- EXERCISE DETAILS
Reproduce the part of the records that opens with the line containing "Task: Click the Προπαραγγελία page heading" and closes with the line containing "click(x=287, y=119)", both lines included and requests kept. Multiply every coordinate in the answers by 1.15, round to whole numbers with halves going up, leave all other numbers untouched, and omit the pictures.
-- Start of RECORDS SUPPLIED --
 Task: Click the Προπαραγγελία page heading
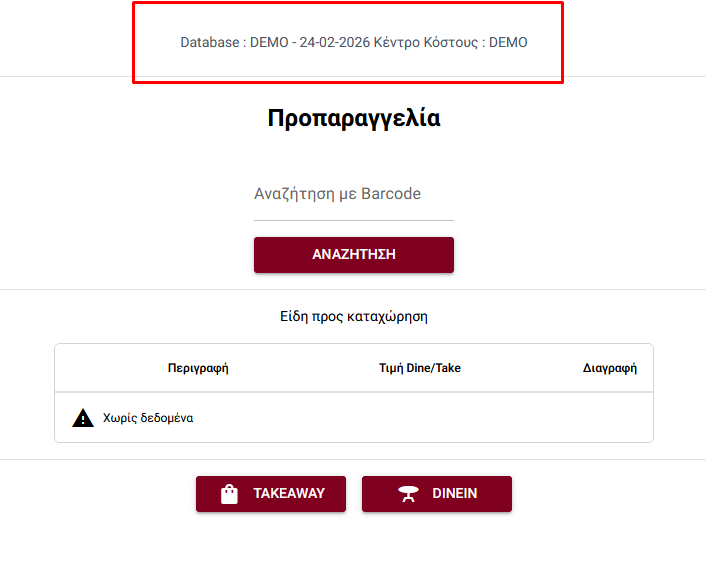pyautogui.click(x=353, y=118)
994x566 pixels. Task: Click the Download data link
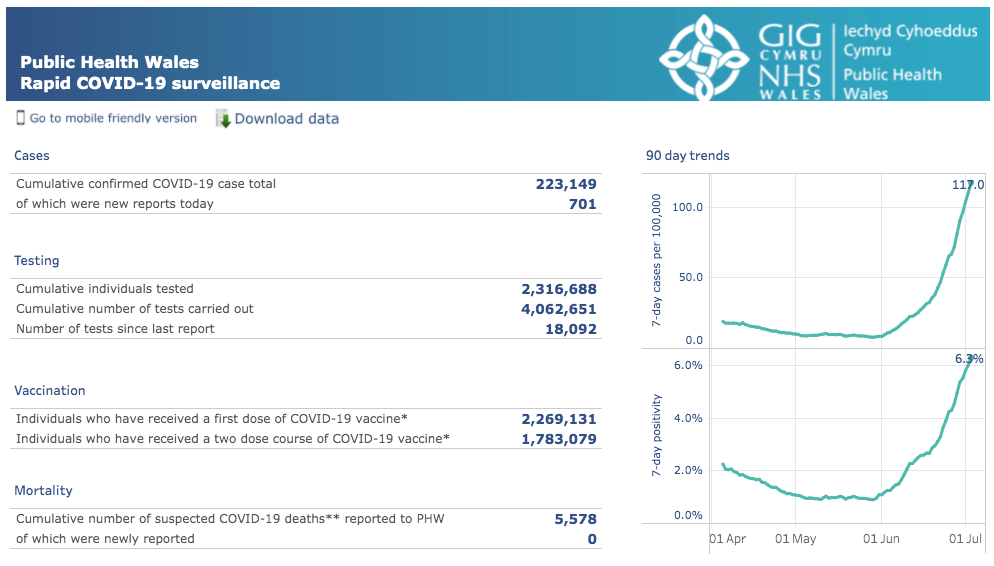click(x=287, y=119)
-- End of RECORDS SUPPLIED --
-- Start of RECORDS SUPPLIED --
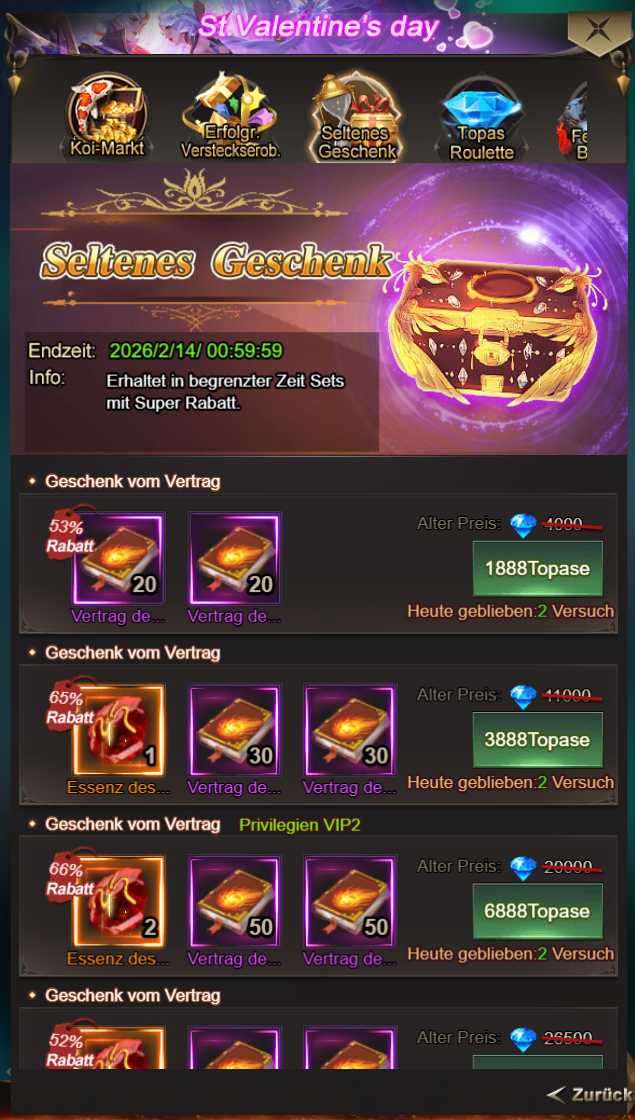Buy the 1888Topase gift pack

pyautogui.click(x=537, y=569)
-- End of RECORDS SUPPLIED --
-- Start of RECORDS SUPPLIED --
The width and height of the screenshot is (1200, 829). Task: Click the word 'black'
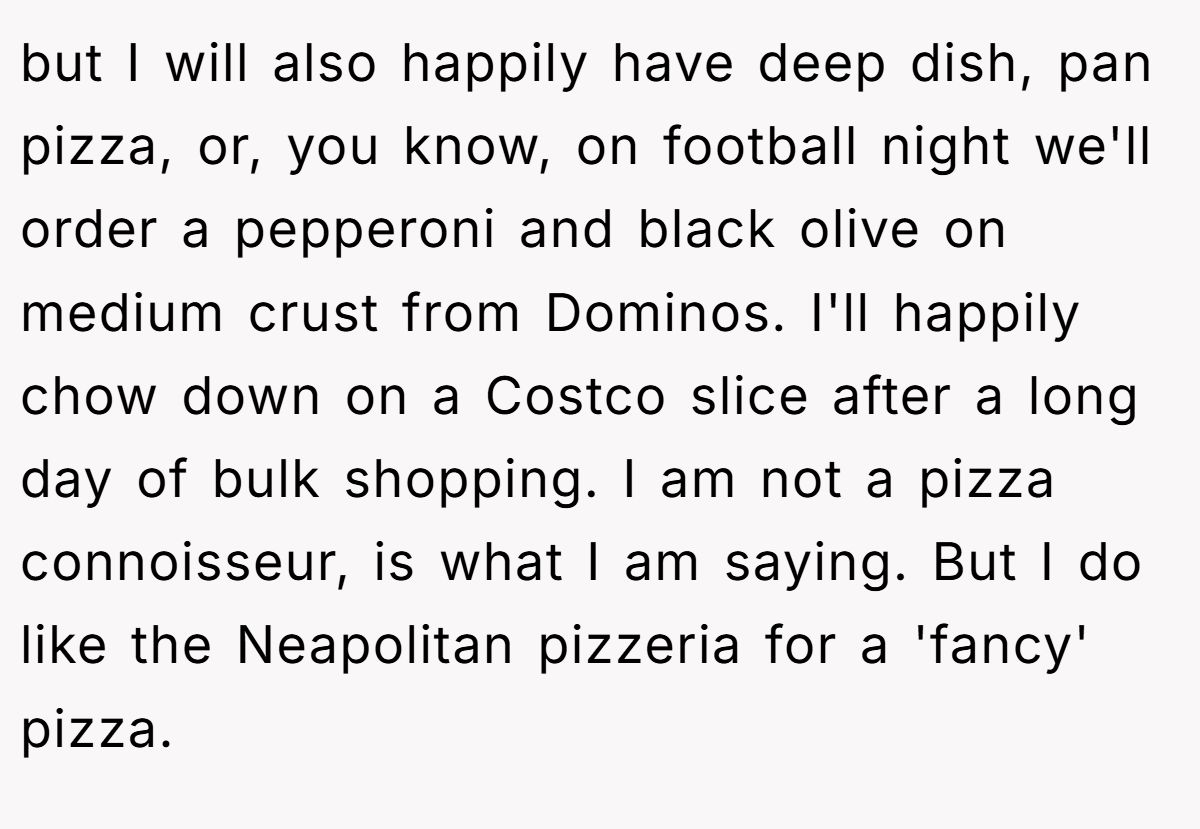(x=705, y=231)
-- End of RECORDS SUPPLIED --
- COMPLETE OUTPUT
 Task: Click the Προπαραγγελία page heading
pyautogui.click(x=406, y=136)
994x566 pixels. Task: Click the Download data link
click(x=330, y=137)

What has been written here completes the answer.